*Activity*. Your task is to copy all of the data exactly.

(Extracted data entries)

---*---

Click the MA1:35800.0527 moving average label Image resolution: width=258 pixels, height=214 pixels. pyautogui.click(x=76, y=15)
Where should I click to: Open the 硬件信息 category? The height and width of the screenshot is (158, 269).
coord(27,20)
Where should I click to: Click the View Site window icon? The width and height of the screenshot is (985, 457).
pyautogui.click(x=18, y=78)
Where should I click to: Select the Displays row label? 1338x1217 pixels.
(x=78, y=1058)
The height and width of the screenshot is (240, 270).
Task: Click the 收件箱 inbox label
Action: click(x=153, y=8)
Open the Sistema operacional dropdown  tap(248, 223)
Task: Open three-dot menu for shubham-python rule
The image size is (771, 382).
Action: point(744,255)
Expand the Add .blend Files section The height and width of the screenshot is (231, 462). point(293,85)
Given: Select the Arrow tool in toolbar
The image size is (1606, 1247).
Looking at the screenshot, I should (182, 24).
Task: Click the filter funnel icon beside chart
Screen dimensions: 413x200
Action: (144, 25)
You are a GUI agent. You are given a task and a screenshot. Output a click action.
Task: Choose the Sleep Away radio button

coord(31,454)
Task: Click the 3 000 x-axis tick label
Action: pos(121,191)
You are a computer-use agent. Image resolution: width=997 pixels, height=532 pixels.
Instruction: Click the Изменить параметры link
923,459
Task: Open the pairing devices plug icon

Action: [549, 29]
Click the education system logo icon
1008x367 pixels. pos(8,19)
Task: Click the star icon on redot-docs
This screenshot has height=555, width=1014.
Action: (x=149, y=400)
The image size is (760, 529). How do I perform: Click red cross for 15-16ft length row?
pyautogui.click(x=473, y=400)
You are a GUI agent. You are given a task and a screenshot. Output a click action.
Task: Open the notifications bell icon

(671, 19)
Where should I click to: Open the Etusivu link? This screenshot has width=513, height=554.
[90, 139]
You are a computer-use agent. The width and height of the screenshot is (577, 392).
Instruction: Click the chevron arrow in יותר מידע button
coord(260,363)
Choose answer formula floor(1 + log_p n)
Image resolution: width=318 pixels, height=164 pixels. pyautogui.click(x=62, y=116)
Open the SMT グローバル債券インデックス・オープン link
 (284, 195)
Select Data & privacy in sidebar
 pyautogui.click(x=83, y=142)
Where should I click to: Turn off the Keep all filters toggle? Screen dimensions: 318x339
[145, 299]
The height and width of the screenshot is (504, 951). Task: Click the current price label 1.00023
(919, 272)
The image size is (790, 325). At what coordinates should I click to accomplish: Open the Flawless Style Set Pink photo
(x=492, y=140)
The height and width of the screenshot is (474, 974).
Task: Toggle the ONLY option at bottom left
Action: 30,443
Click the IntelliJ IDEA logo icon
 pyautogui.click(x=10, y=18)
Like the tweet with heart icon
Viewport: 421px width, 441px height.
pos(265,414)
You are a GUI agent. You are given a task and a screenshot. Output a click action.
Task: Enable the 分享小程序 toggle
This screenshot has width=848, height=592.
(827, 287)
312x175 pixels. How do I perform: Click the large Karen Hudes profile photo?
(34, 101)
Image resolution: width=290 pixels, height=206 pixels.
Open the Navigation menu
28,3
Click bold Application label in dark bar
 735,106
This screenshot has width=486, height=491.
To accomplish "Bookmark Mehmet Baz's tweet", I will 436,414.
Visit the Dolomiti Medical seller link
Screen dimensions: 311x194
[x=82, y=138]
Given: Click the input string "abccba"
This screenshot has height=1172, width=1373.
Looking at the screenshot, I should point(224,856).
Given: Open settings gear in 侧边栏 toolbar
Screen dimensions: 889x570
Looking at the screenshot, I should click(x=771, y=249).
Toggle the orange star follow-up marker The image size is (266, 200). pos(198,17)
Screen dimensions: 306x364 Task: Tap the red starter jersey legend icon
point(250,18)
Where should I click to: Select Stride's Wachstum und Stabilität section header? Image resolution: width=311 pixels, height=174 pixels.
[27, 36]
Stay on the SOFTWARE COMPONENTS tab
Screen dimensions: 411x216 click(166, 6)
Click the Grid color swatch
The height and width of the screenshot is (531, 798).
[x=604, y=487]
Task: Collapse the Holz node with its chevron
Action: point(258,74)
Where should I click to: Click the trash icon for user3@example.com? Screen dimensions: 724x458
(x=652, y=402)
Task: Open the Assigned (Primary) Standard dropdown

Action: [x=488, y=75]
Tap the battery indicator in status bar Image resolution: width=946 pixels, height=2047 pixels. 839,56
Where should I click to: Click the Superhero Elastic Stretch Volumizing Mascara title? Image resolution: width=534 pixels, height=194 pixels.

---*---

*Expected output*.
Click the MA1:35800.0527 moving average label Image resolution: width=258 pixels, height=214 pixels. pyautogui.click(x=76, y=15)
Where should I click to: Open the 硬件信息 category? The height and width of the screenshot is (158, 269).
coord(27,20)
Where should I click to: Click the View Site window icon? The width and height of the screenshot is (985, 457).
pyautogui.click(x=18, y=78)
Where should I click to: Select the Displays row label? 1338x1217 pixels.
(x=78, y=1058)
The height and width of the screenshot is (240, 270).
Task: Click the 收件箱 inbox label
Action: click(x=153, y=8)
Open the Sistema operacional dropdown  tap(248, 223)
Task: Open three-dot menu for shubham-python rule
The image size is (771, 382).
Action: point(744,255)
Expand the Add .blend Files section The height and width of the screenshot is (231, 462). point(293,85)
Given: Select the Arrow tool in toolbar
The image size is (1606, 1247).
Looking at the screenshot, I should (182, 24).
Task: Click the filter funnel icon beside chart
Screen dimensions: 413x200
Action: (144, 25)
You are a GUI agent. You are given a task and a screenshot. Output a click action.
Task: Choose the Sleep Away radio button

coord(31,454)
Task: Click the 3 000 x-axis tick label
Action: pos(121,191)
You are a computer-use agent. Image resolution: width=997 pixels, height=532 pixels.
Instruction: Click the Изменить параметры link
923,459
Task: Open the pairing devices plug icon

Action: [549, 29]
Click the education system logo icon
1008x367 pixels. pos(8,19)
Task: Click the star icon on redot-docs
This screenshot has height=555, width=1014.
Action: (x=149, y=400)
The image size is (760, 529). How do I perform: Click red cross for 15-16ft length row?
pyautogui.click(x=473, y=400)
You are a GUI agent. You are given a task and a screenshot. Output a click action.
Task: Open the notifications bell icon

(671, 19)
Where should I click to: Open the Etusivu link? This screenshot has width=513, height=554.
[90, 139]
You are a computer-use agent. The width and height of the screenshot is (577, 392).
Instruction: Click the chevron arrow in יותר מידע button
coord(260,363)
Choose answer formula floor(1 + log_p n)
Image resolution: width=318 pixels, height=164 pixels. pyautogui.click(x=62, y=116)
Open the SMT グローバル債券インデックス・オープン link
 (284, 195)
Select Data & privacy in sidebar
 pyautogui.click(x=83, y=142)
Where should I click to: Turn off the Keep all filters toggle? Screen dimensions: 318x339
[145, 299]
The height and width of the screenshot is (504, 951). Task: Click the current price label 1.00023
(919, 272)
The image size is (790, 325). At what coordinates should I click to accomplish: Open the Flawless Style Set Pink photo
(x=492, y=140)
The height and width of the screenshot is (474, 974).
Task: Toggle the ONLY option at bottom left
Action: 30,443
Click the IntelliJ IDEA logo icon
 pyautogui.click(x=10, y=18)
Like the tweet with heart icon
Viewport: 421px width, 441px height.
pos(265,414)
You are a GUI agent. You are given a task and a screenshot. Output a click action.
Task: Enable the 分享小程序 toggle
This screenshot has width=848, height=592.
(827, 287)
312x175 pixels. How do I perform: Click the large Karen Hudes profile photo?
(34, 101)
Image resolution: width=290 pixels, height=206 pixels.
Open the Navigation menu
28,3
Click bold Application label in dark bar
 735,106
This screenshot has width=486, height=491.
To accomplish "Bookmark Mehmet Baz's tweet", I will 436,414.
Visit the Dolomiti Medical seller link
Screen dimensions: 311x194
[x=82, y=138]
Given: Click the input string "abccba"
This screenshot has height=1172, width=1373.
Looking at the screenshot, I should point(224,856).
Given: Open settings gear in 侧边栏 toolbar
Screen dimensions: 889x570
Looking at the screenshot, I should click(x=771, y=249).
Toggle the orange star follow-up marker The image size is (266, 200). pos(198,17)
Screen dimensions: 306x364 Task: Tap the red starter jersey legend icon
point(250,18)
Where should I click to: Select Stride's Wachstum und Stabilität section header? Image resolution: width=311 pixels, height=174 pixels.
[27, 36]
Stay on the SOFTWARE COMPONENTS tab
Screen dimensions: 411x216 click(166, 6)
Click the Grid color swatch
The height and width of the screenshot is (531, 798).
[x=604, y=487]
Task: Collapse the Holz node with its chevron
Action: point(258,74)
Where should I click to: Click the trash icon for user3@example.com? Screen dimensions: 724x458
(x=652, y=402)
Task: Open the Assigned (Primary) Standard dropdown

Action: [x=488, y=75]
Tap the battery indicator in status bar Image resolution: width=946 pixels, height=2047 pixels. 839,56
Where should I click to: Click the Superhero Elastic Stretch Volumizing Mascara title? Image resolution: width=534 pixels, height=194 pixels.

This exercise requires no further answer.